### Exercise aim
Which rows below contain the word "height"? Copy out each of those rows in full.

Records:
· · ·
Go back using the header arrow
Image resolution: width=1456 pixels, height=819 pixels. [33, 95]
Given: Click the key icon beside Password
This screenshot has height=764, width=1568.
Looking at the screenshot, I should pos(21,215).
· · ·
### Final result
Image resolution: width=1456 pixels, height=819 pixels. [33, 95]
This screenshot has height=764, width=1568.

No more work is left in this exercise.